El fiscal del distrito de Manhattan, Alvin Bragg, ha imputado a Trump cargos penales de falsificación de registros corporativos por registrar su pago de dinero de extorsión a una estrella porno como un gasto legal, en lugar de como una contribución de campaña, aunque de hecho el pago se hizo a través de su abogado. Dado que los registros corporativos en cuestión eran los de la Organización Trump, de capital privado, esta acusación equivale a extender un cheque a nombre de CASH y rellenar incorrectamente la línea “Memo”. Incluso el New York Times tuvo problemas para hacer que pareciera que las acusaciones merecían la pena.
Evidentemente, el fiscal demócrata del condado de Fulton está intentando montar un caso de conspiración RICO contra Trump por animar al secretario de Estado de Georgia a “encontrar” más votos para él tras las elecciones de 2020. En el nuevo entorno electoral, en el que a menudo se tardan semanas en contar los votos a medida que decenas de miles de votos por correo llegan a los colegios electorales, la petición de Trump suena prudente y razonable. Pero ahora estamos en un clima político en el que las citas selectivas, las insinuaciones y las miradas oscuras de los presentadores de la CNN significan más que las circunstancias reales.
La acusación federal sobre los documentos supuestamente robados es la más estúpida de todas las investigaciones contra Trump y, por tanto, en esta atmósfera swiftiana, la más grave. La oficina de Trump estaba inmersa en lo que parece haber sido un vaivén normal y rutinario con los Archivos Nacionales sobre la disposición de algunos de los papeles que se llevó consigo al dejar el cargo. El FBI, aparentemente bajo la dirección del fiscal general y candidato rechazado al Tribunal Supremo, Merrick Garland, organizó una redada en la residencia de Trump, incautándose los documentos en cuestión.
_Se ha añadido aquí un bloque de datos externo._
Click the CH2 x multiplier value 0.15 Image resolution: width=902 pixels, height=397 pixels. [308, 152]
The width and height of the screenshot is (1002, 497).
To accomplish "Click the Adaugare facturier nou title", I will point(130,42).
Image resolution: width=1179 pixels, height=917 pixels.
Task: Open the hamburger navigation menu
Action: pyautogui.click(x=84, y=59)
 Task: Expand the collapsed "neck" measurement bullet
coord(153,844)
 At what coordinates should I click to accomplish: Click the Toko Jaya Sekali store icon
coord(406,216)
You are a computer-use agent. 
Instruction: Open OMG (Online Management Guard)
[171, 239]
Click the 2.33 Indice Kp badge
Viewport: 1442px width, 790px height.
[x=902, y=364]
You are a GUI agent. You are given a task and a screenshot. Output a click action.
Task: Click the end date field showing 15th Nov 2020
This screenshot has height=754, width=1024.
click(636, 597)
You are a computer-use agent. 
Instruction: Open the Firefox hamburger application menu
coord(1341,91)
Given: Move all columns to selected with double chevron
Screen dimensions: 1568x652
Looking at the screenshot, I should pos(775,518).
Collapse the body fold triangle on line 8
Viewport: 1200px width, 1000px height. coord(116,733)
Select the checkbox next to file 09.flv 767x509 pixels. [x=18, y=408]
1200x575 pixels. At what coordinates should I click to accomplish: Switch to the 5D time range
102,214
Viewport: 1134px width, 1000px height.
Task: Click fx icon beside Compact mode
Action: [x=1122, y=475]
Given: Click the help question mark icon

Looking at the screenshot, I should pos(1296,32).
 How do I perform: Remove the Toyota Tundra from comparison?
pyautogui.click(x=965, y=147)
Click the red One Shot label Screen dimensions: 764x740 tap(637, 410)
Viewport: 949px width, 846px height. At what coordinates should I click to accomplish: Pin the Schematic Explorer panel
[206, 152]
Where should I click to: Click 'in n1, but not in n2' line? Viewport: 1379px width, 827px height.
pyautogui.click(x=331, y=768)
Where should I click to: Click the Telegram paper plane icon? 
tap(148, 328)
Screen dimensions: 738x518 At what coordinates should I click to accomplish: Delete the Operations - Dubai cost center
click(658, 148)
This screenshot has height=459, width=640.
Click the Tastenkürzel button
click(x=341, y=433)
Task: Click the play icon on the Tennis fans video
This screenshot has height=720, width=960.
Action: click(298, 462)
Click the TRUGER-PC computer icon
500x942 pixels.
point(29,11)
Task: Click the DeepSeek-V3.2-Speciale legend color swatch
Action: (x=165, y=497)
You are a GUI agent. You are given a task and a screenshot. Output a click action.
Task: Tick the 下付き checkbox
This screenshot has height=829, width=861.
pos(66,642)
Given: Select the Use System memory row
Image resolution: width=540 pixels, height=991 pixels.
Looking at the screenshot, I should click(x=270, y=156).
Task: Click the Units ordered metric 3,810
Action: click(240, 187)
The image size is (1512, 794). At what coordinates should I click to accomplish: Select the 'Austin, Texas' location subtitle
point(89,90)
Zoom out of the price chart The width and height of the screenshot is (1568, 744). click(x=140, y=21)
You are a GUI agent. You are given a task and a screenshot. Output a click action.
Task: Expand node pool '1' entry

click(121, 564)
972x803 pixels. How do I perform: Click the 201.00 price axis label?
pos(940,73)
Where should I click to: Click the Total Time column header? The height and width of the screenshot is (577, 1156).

El FBI filtró fotos de carpetas vacías marcadas como CLASSIFIED y TOP SECRET. Los comentaristas de televisión expresaron su inquietud sobre si la ausencia de documentos en las carpetas “indicaba que Trump ya había vendido su contenido a Rusia”.
Poco después, salió a la luz que el presidente Biden había guardado en su garaje cajas con documentos propiedad del Gobierno. El mismo fiscal especial que investiga a Trump prometió investigar también la cuestión de los documentos de Biden, aunque no hubo redada en su casa, y los informes de los medios de comunicación indican que no hay prisa por resolver el caso, desde luego no antes de noviembre de 2024, en cualquier caso. Algunos observadores con una memoria histórica especialmente larga recordarán que una ex secretaria de Estado que se presentó como candidata a la presidencia en 2016 tuvo un problema con un servidor privado en su casa en el que se guardaba información muy sensible, que más tarde se determinó que era ilegal, pero no merecía ser procesada.
Estamos profundamente en la tierra de Lavrentiy Beria, ahora, la provincia del policía superior de Stalin, quien supuestamente comentó: “Muéstrame al hombre y te mostraré el crimen”. Estados Unidos ya no se rige ni siquiera por la pretensión del Estado de derecho. El asalto a Trump puede estar diseñado para neutralizarlo como fuerza electoral en 2024, o de alguna manera extraordinaria puede incluso estar diseñado para solidificarlo como el líder asediado de un Partido Republicano fracturado y elevarlo como mártir a los ojos de sus deplorables legiones. En cualquier caso, está claro que la historia estadounidense se ha dividido —entre la república y la tiranía— y estamos en algún momento cerca de la hendidura.